Robot(mode="real") and the serial_tool give the agent direct control of physical actuators over serial/USB devices. Three implications:

  • Physical safety is in scope. A wrong or malicious command moves a real arm. Maintain a physical e-stop, keep humans clear of the workspace during autonomous runs, and prefer validating any new task in simulation (the safe default) before switching the one keyword to mode="real".
  • Calibration files under ~/.cache/huggingface/lerobot/calibration/ define how joint commands map to the physical device. Protect them as integrity-sensitive configuration - corrupted or swapped calibration can produce unexpected motion.
  • The serial_tool is broad. It can enumerate and write to any serial port the process can see, not just the intended robot. Scope it out of agents that do not need raw device access (see Tool scoping).

Credentials and secrets

The product touches several classes of secret. Handle each per least-privilege:

  • HF_TOKEN is only needed to push datasets or pull gated checkpoints, and should be scoped to write only when you actually push. The default sim/Mock path needs no token at all - do not export one where it is not required.
  • AWS credentials drive the Bedrock model provider; scope them to the specific Bedrock model/region in use.
  • mTLS certificates and AWS IoT provisioning material (production mesh) are fleet-wide secrets - provision per device, store securely, and rotate/revoke on decommission.

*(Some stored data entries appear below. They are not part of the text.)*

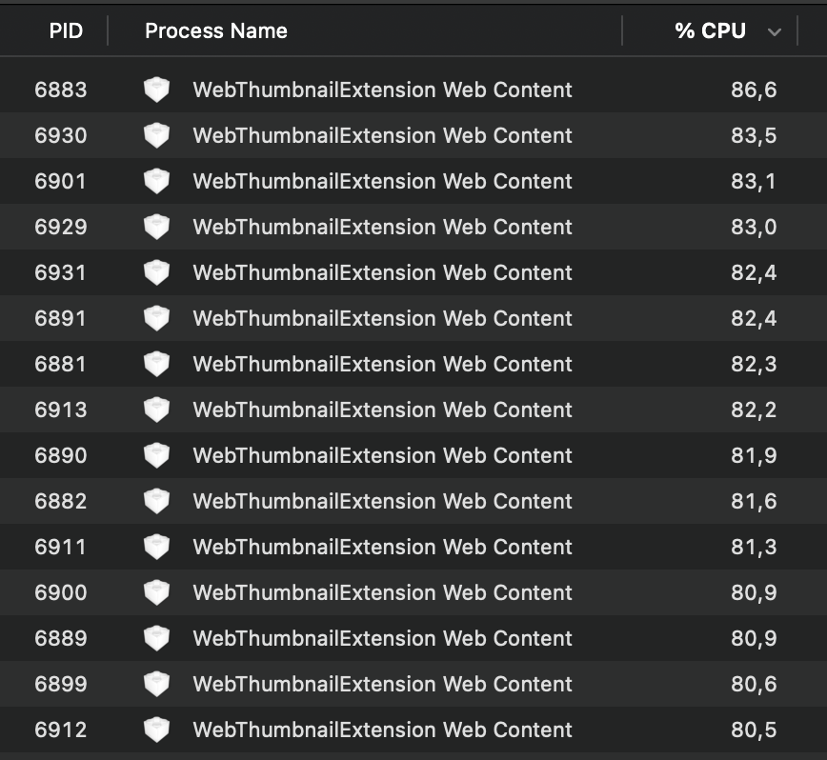This screenshot has width=827, height=760.
Task: Select process name text in PID 6881 row
Action: tap(382, 364)
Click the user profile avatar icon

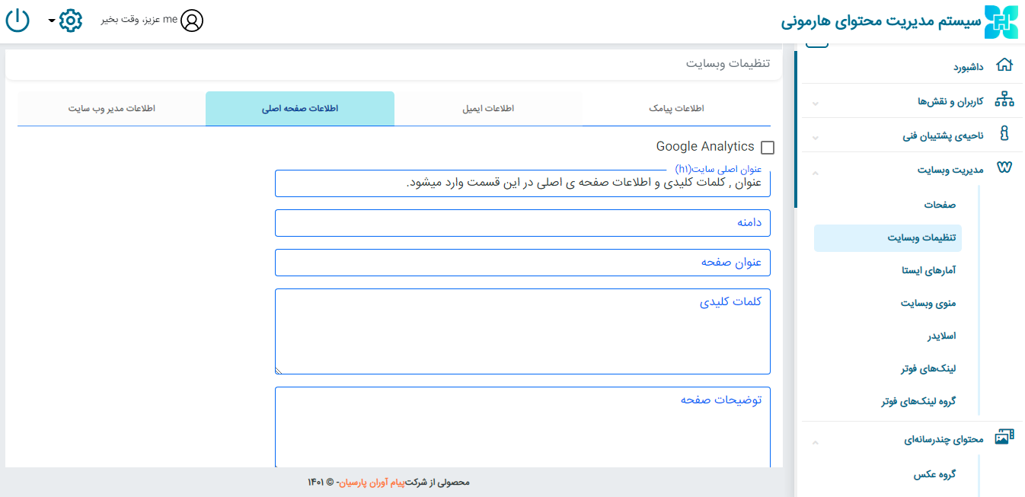[x=193, y=21]
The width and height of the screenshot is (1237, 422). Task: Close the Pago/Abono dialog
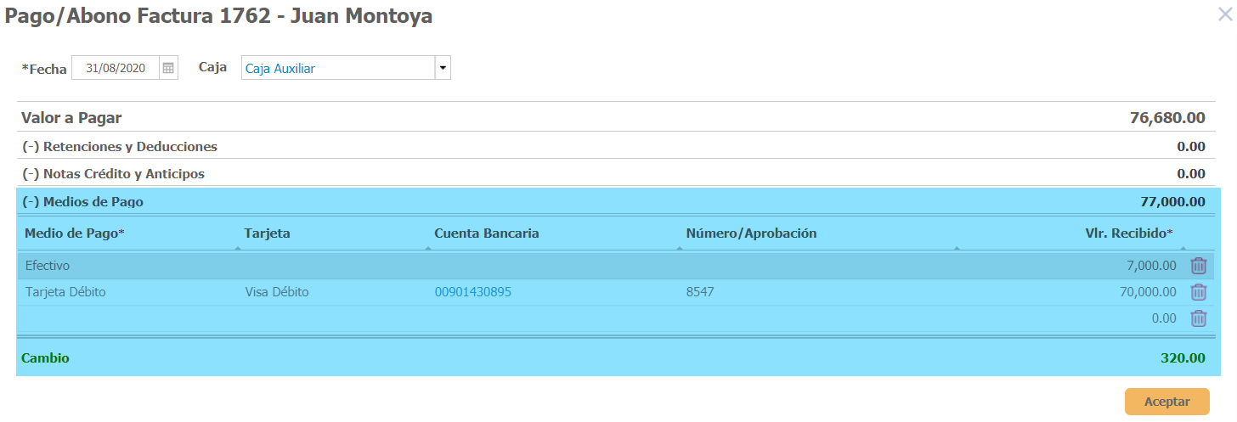tap(1224, 14)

Avoid baking any of these into images, example scripts, or notebooks.

Telemetry exposure to the agent context

The subscribe / watch actions can pull mesh telemetry into the LLM context. By default they are restricted to a narrow set of low-impact, fleet-shared topics (presence, health, safety); subscribing to another peer's command, state, camera, or input streams is blocked, with the transport ACL as the primary control and the tool-layer allowlist as defense in depth. If you extend STRANDS_MESH_SUBSCRIBE_ALLOW, avoid wildcard patterns that would let the agent observe (and exfiltrate into its context) another peer's control or sensor streams.